A company called Subquadratic is making bold claims about its SubQ model: 12 million tokens of context processed with what it calls the first fully subquadratic sparse-attention architecture in a frontier-class LLM. If the company's benchmarks hold, this could mark a genuine inflection point in how language models handle scale.

The Quadratic Problem

Standard transformer attention examines every possible relationship between tokens in a sequence. Double the context length and you quadruple the compute. This is why most frontier models top out at 1 to 2 million tokens, and why running them at those lengths gets expensive fast.

SubQ's approach is different. According to the company, its sparse-attention architecture identifies which token relationships actually matter and ignores the rest. The result is linear scaling: at 12 million tokens, Subquadratic claims this reduces compute by roughly 1,000x compared to standard attention.

Advertisement

The Numbers

The company claims SubQ achieves 92% accuracy on long-context tasks with near-zero latency. It says planning runs 5x faster than current coding IDEs, with implementation running 2-4x faster.
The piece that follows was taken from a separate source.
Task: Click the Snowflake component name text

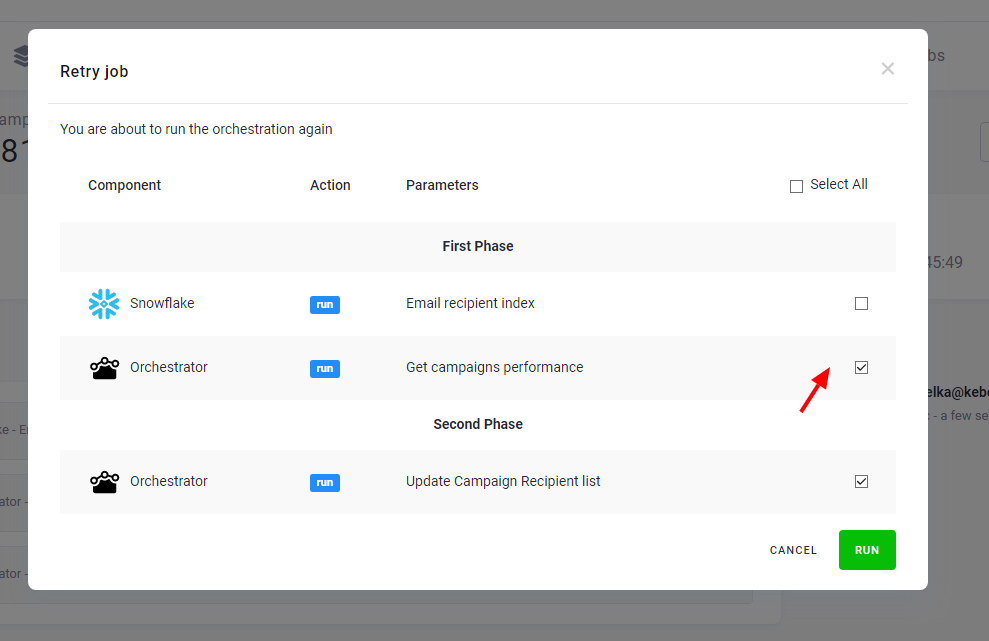Action: pyautogui.click(x=162, y=303)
The company positions the model as capable of holding entire codebases in memory, reasoning across all files in a single API call.
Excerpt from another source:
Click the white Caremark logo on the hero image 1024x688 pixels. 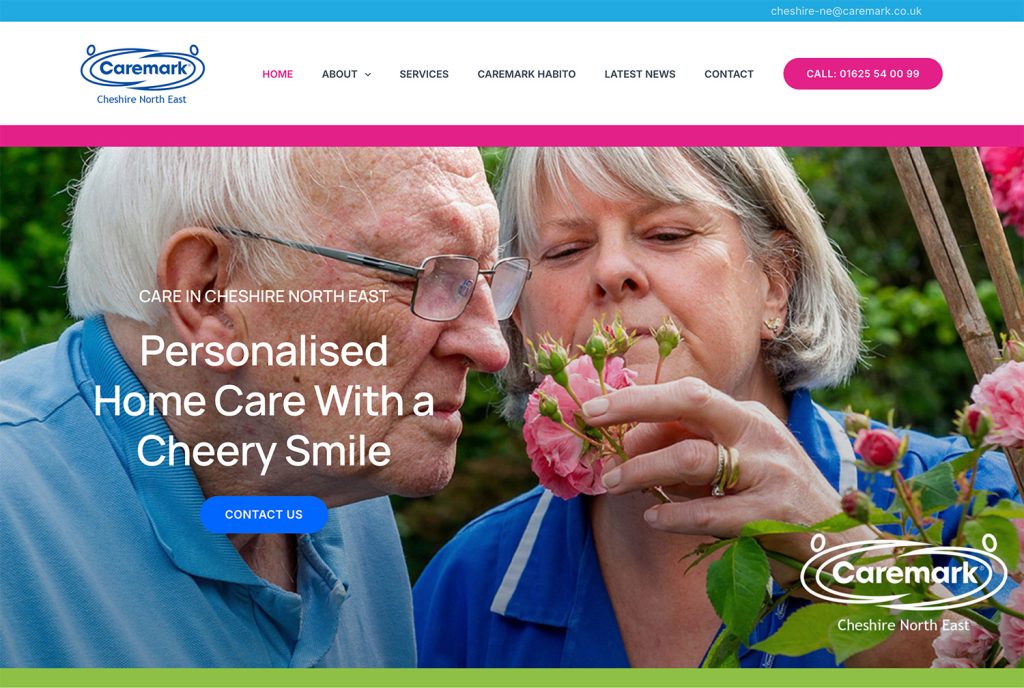[x=904, y=572]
For context on cost: Claude Opus currently runs $5 per million input tokens and $25 per million output tokens. Subquadratic claims SubQ operates at a fraction of this cost, though specific pricing details have not been publicly disclosed at publication.

Skepticism Is Warranted

The AI research community has seen this movie before. Kimi Linear, DeepSeek Sparse Attention, Mamba, RWKV: all promised subquadratic scaling, and all faced the same problem. Architectures that achieve linear complexity in theory often underperform quadratic attention on downstream benchmarks at frontier scale. Or they end up hybrid, mixing subquadratic layers with standard attention and losing the pure scaling benefits.
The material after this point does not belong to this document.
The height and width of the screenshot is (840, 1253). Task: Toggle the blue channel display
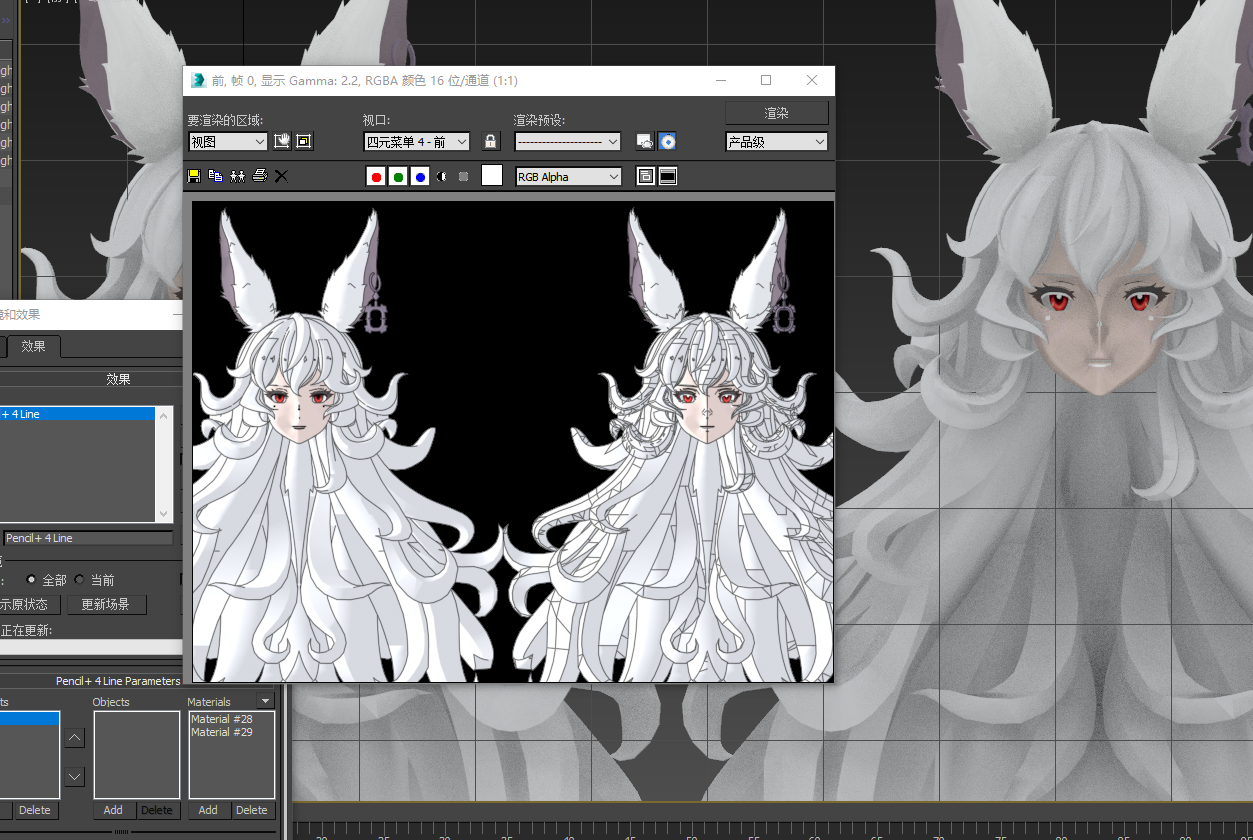pyautogui.click(x=420, y=177)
One LessWrong analysis argued that most subquadratic attention mechanisms are better understood as constant-factor improvements rather than fundamental architecture shifts. Whether SubQ breaks this pattern remains to be seen.

Advertisement

What It Would Mean

If SubQ's claims hold, the implications are significant. A 12 million token context window at linear cost would enable applications that current models cannot economically support: full codebase analysis without chunking, long-horizon autonomous agents that maintain state across days of work, enterprise document processing without RAG complexity.

Subquadratic describes itself as a frontier AI research and infrastructure company working on foundational architecture changes. The company is hiring and offering early access to developers building context-heavy applications.

The model is not yet generally available. Independent benchmarks will determine whether SubQ represents a real architectural breakthrough or another incremental improvement dressed in revolutionary language.